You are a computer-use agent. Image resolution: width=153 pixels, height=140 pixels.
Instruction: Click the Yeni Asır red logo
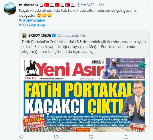pyautogui.click(x=69, y=69)
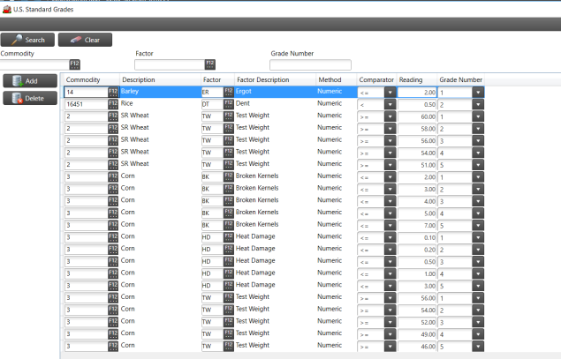Open the F12 lookup beside the Commodity filter
The height and width of the screenshot is (359, 561).
[x=74, y=64]
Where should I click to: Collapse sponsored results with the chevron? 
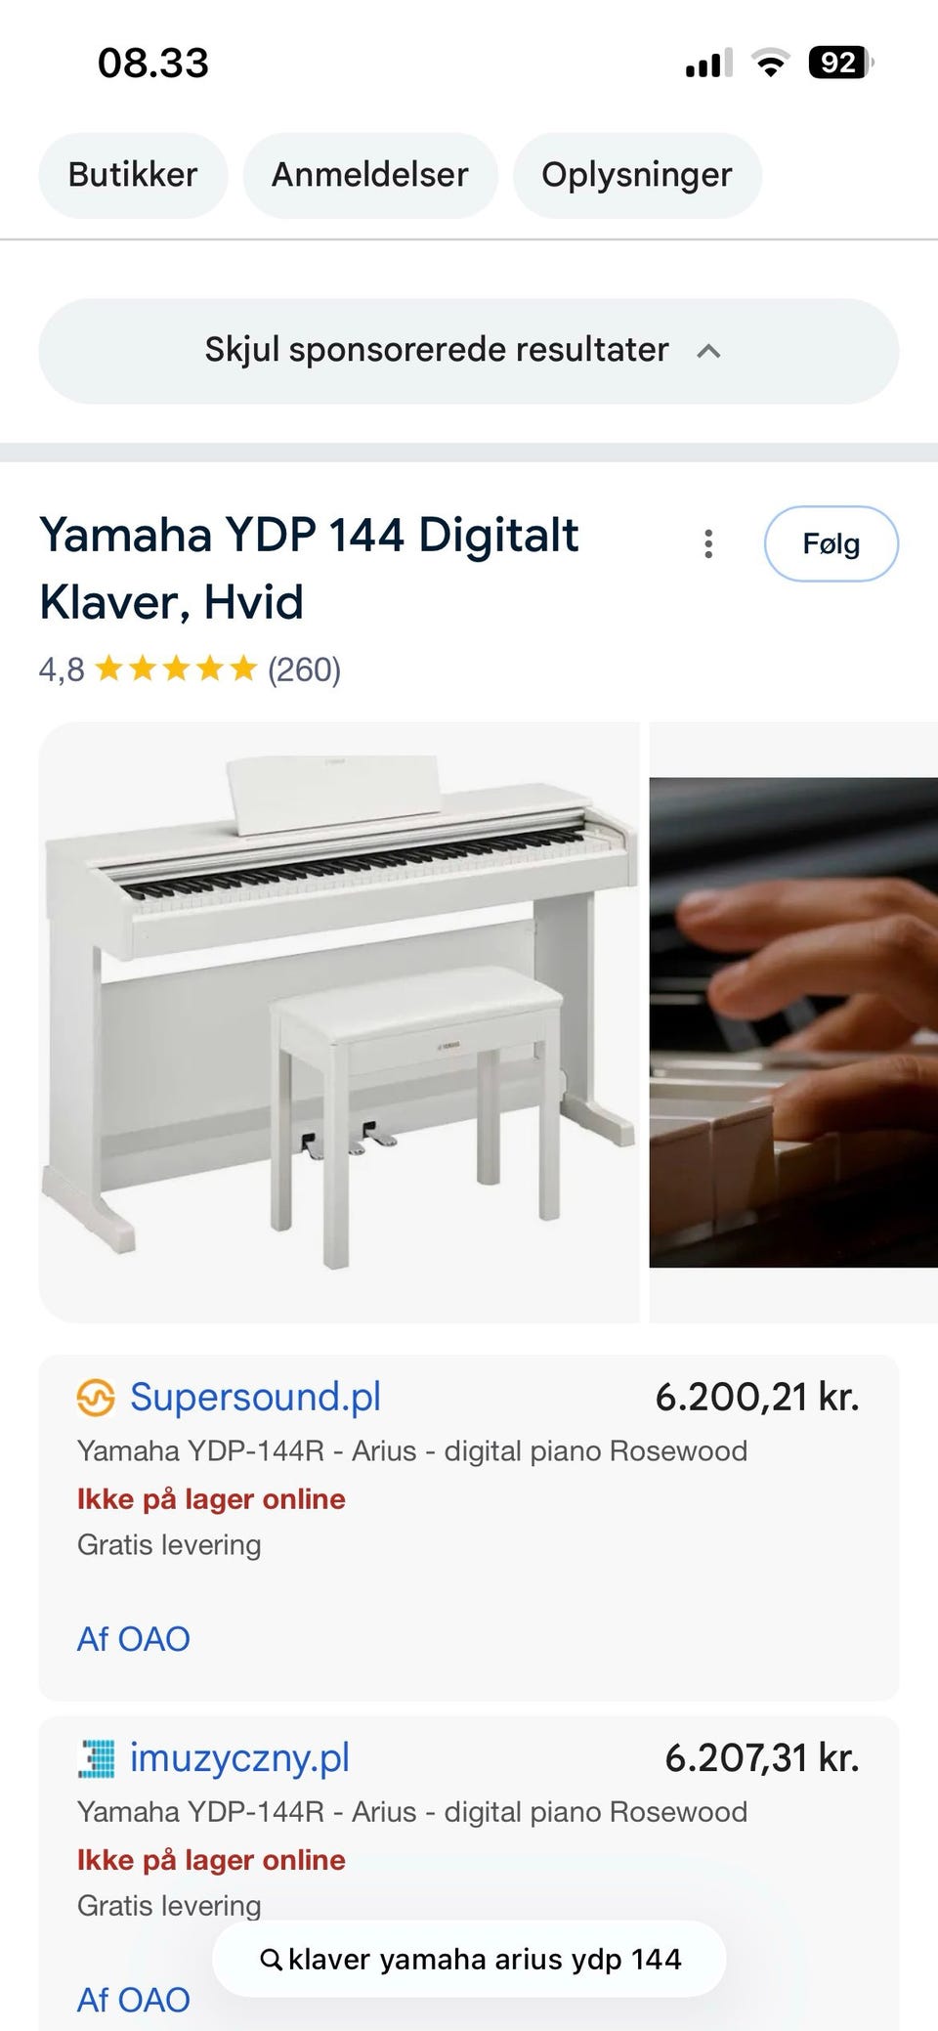(708, 351)
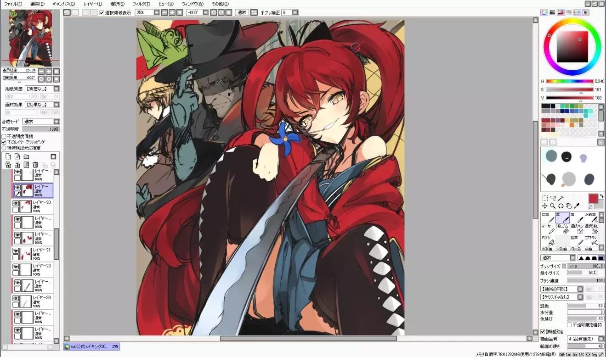Toggle 選択領域表示 selection display checkbox
Screen dimensions: 606x357
pyautogui.click(x=102, y=12)
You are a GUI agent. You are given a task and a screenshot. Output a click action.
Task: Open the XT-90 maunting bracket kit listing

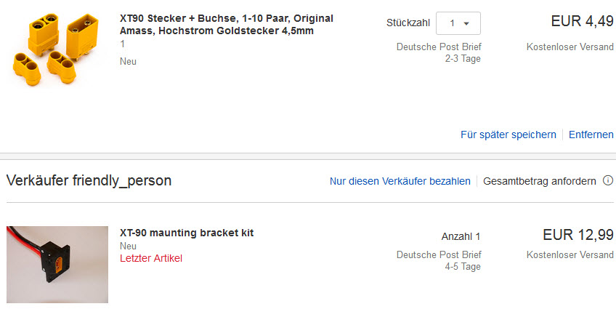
==============================
* _Problem requirements_
In your copy of the listing above, reproduce each line exactly and omit all pictures.

* _Task result_
You are a computer-use agent. Image resolution: width=153 pixels, height=140 pixels.
Instruction: Click the Yeni Asır red logo
pyautogui.click(x=69, y=69)
Open the F12 lookup beside the Commodity filter
The height and width of the screenshot is (359, 561).
[x=74, y=64]
Where should I click to: Collapse sponsored results with the chevron? 
(708, 351)
Toggle 選択領域表示 selection display checkbox
Screen dimensions: 606x357
pyautogui.click(x=102, y=12)
You are a GUI agent. You are given a task and a screenshot. Output a click action.
Task: Open the XT-90 maunting bracket kit listing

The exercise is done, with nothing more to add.